Qatar’s construction sector growth will continue regardless of the status of the World Cup as much of the infrastructure pipeline is not di-rectly linked to the event, said a report.
Over the next 10 years, annual average growth in the country’s construction sector is expected to be 10.2 per cent – the strongest within the GCC, said the Business Monitor International (BMI) report.
Qatar’s construction sector grew by 11.4 per cent year-on-year in the first quarter of this year – a slowdown on the 18 per cent real growth registered over 2014 but still buoyant and close to BMI’s full-year 2015 forecast of 13 per cent, the report said.
While growth would certainly be slower as the government rationalises expenditure without the strict 2022 deadline, the majority of key projects would move forward, said the report.

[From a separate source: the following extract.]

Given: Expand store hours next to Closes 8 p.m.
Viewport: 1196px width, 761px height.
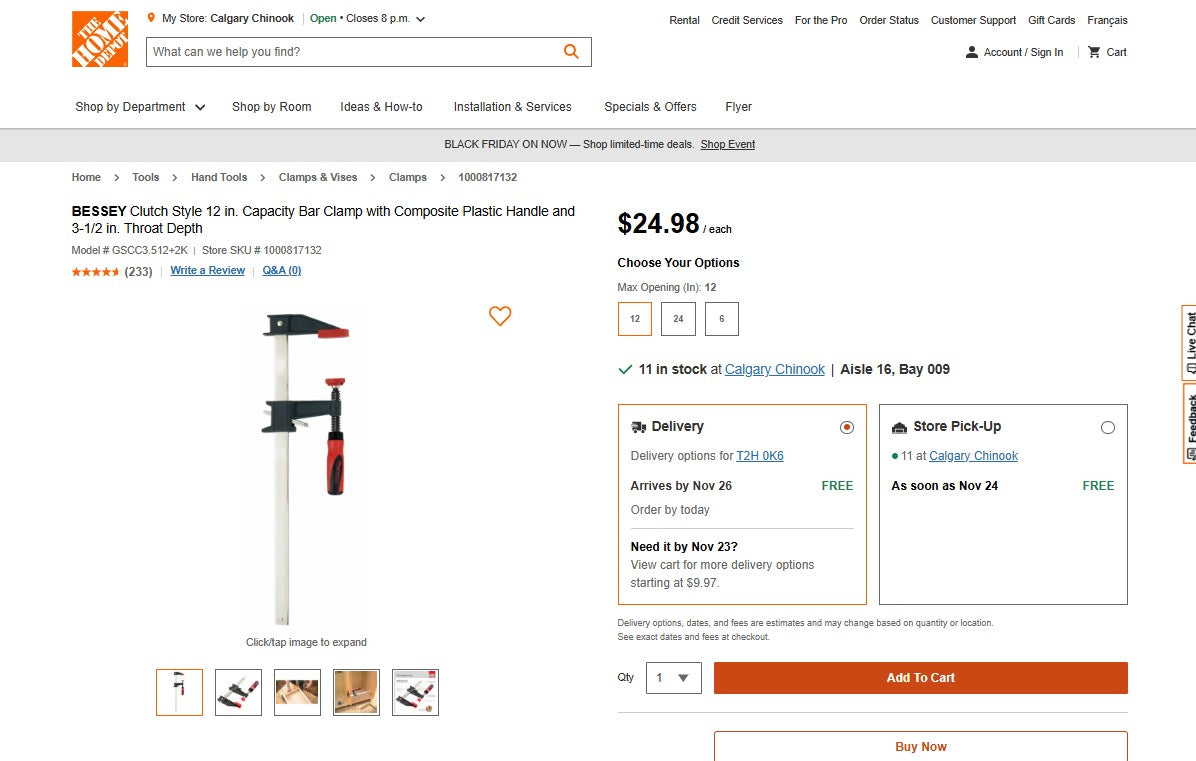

The initiation in June of a Swiss probe into alleged corruption in world’s football governing body Fifa is once again fuelling uncertainty over Qatar’s hosting of the 2022 World Cup, presenting a key downside risk to the country’s construction outlook.
However, the report said this downside is more centred on Qatar’s reputation in the eyes of international investors looking at Qatar’s real estate markets, rather than government-funded infrastructure projects.
Doha’s metro network is still needed to alleviate congestion, albeit with fewer stations; Doha’s port will still need to be expanded to compete regionally and Qatar’s future economic growth will still need expanded power and water capacity, BMI said.
Meanwhile, the government’s decision to create a single buying source to import materials into the country, run by a government subsidiary, which will then sell on to the contractors, is a step towards mitigating the rising costs some contractors are facing, it said.